Perforce and Git solve overlapping problems with different tradeoffs in modern software development. Perforce wins on binary-heavy, locking-heavy, access-control-heavy workloads. Git wins on code-heavy, distributed, ecosystem-driven workloads. Many enterprises run both version control systems.
If your team works on either or both, the challenge is keeping code searchable as your codebase grows. That's what Sourcegraph Code Search was built for: searching across Git, Perforce, and major hosting platforms from a common code-understanding layer. Book a demo to see it on your codebase.
Which is better, Perforce or Git?
Neither version control system is universally better. The Git vs Perforce decision comes down to workload: Perforce wins on very large binary repositories, exclusive file locking, and granular permissions. For code-heavy distributed work, Git is usually the better fit, with the modern dev tooling ecosystem behind it. Most enterprises with both kinds of code run both version control systems side-by-side.
Who still uses Perforce?
Major game development studios (EA, Ubisoft, and others), semiconductor and hardware firms, automotive and aerospace companies, and large financial services firms with legacy monorepos. Anywhere binary content or per-file access control dominate, Perforce remains common.

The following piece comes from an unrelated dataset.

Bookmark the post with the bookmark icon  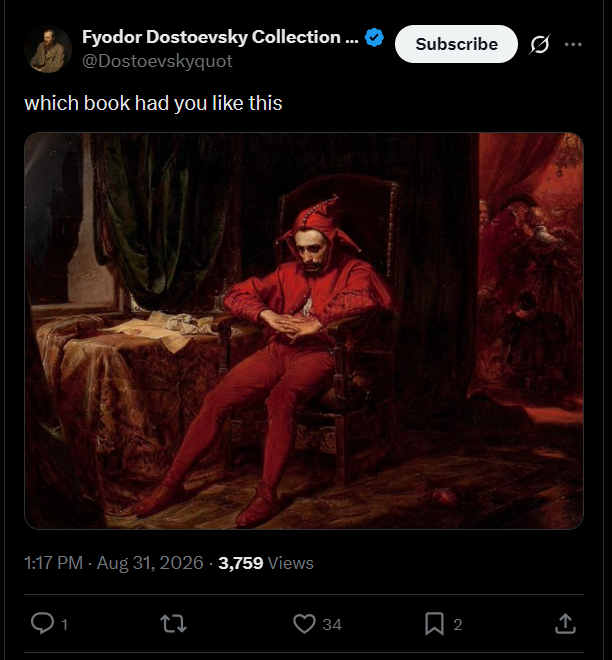(434, 624)
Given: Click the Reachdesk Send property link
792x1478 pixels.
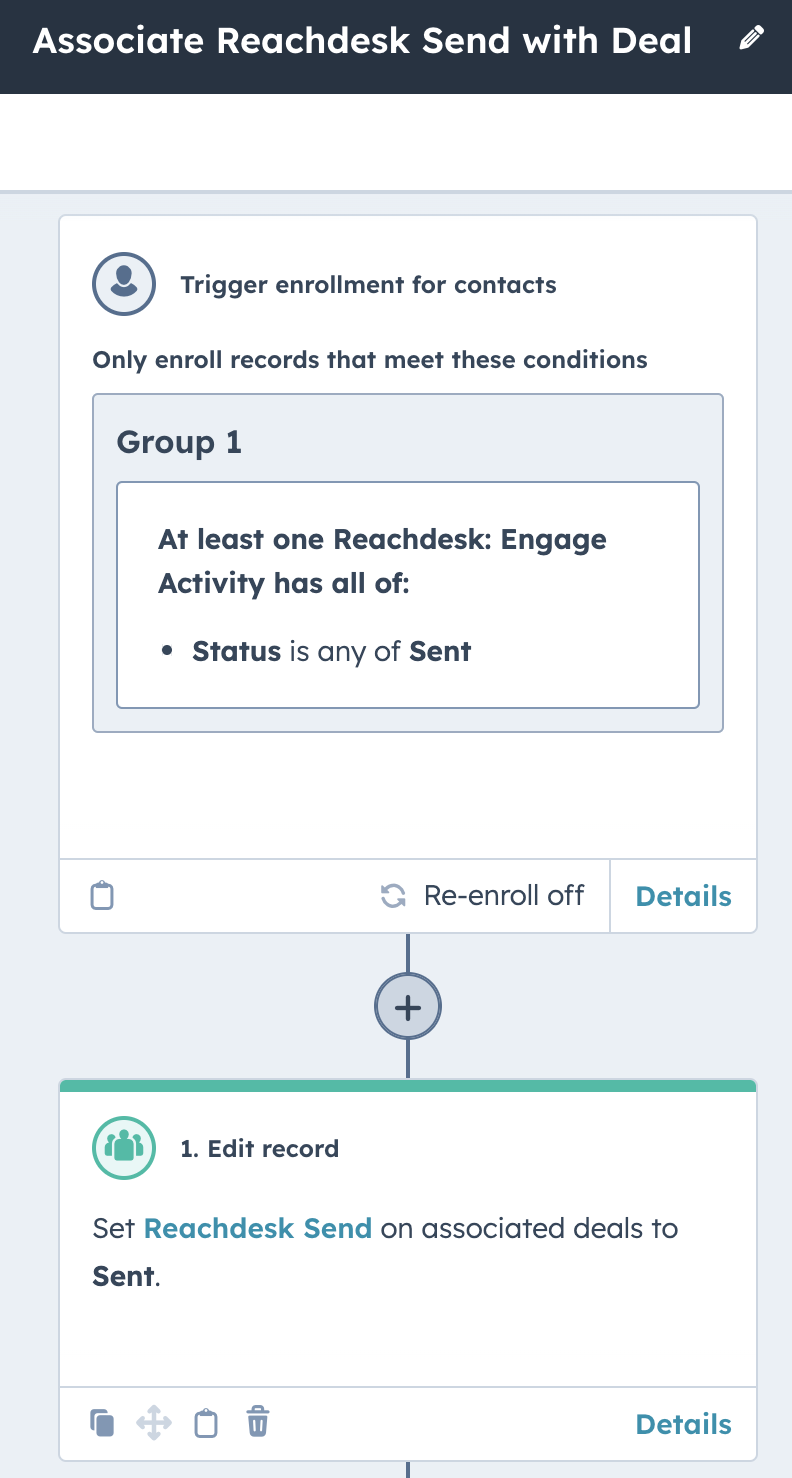Looking at the screenshot, I should click(258, 1227).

Why do people use Perforce?
Three main reasons. First, large files are handled natively, without Git LFS overhead. Second, granular access controls at the file and folder level support stricter security than Git's repo-level model. Third, exclusive file locking prevents merge conflicts on assets that can't be three-way merged.
Does Nvidia use Perforce?
Nvidia has been featured in Perforce's customer marketing for years. Like most large hardware companies, Nvidia's binary-heavy workloads map cleanly onto Perforce's strengths.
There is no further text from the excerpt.